Exercise: Using the material below, print a verbatim copy of every line from the one containing "457x980 pixels." through the one containing "Screen dimensions: 776x532", inclusive, and omit the pictures.

Supplied records:
------------------------
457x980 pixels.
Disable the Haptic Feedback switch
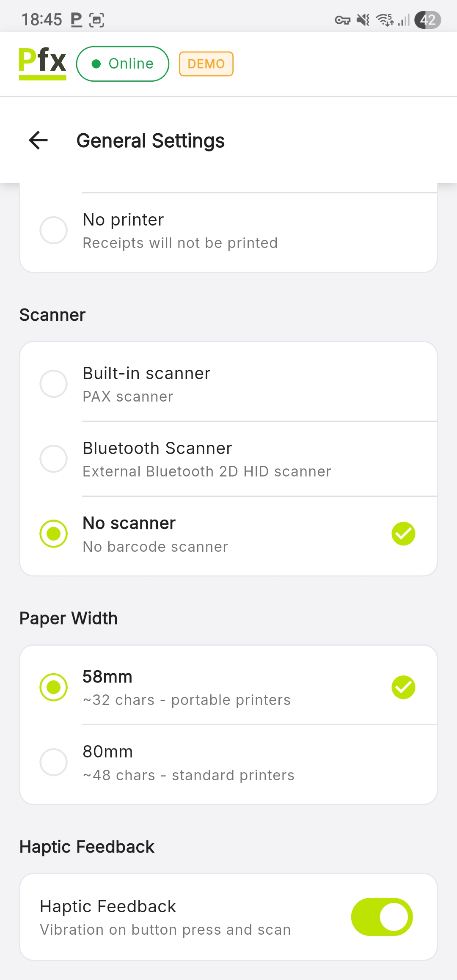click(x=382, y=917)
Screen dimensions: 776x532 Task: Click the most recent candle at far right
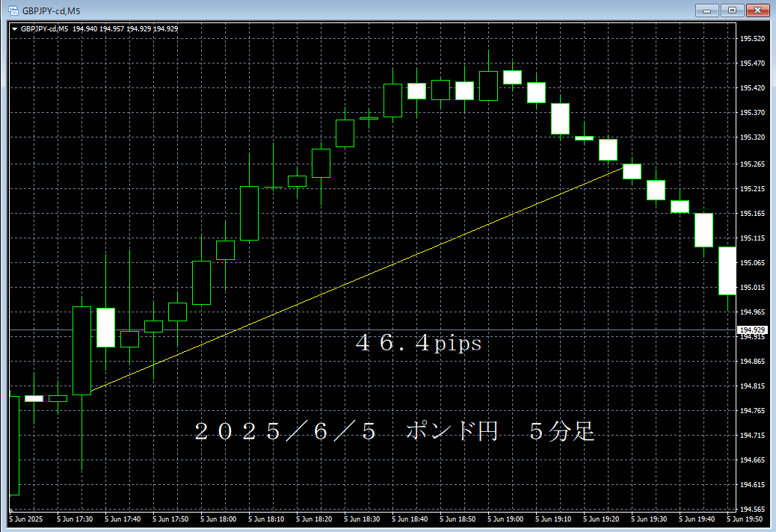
------------------------
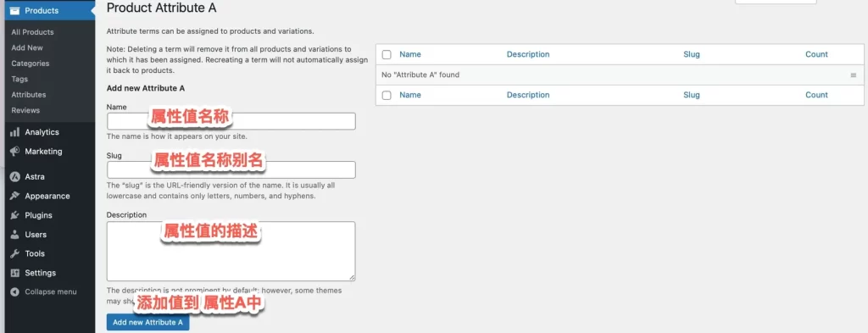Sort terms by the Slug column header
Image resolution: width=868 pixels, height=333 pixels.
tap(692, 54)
------------------------
Completed task:
457x980 pixels.
Disable the Haptic Feedback switch
click(x=382, y=917)
Screen dimensions: 776x532 Task: Click the most recent candle at far right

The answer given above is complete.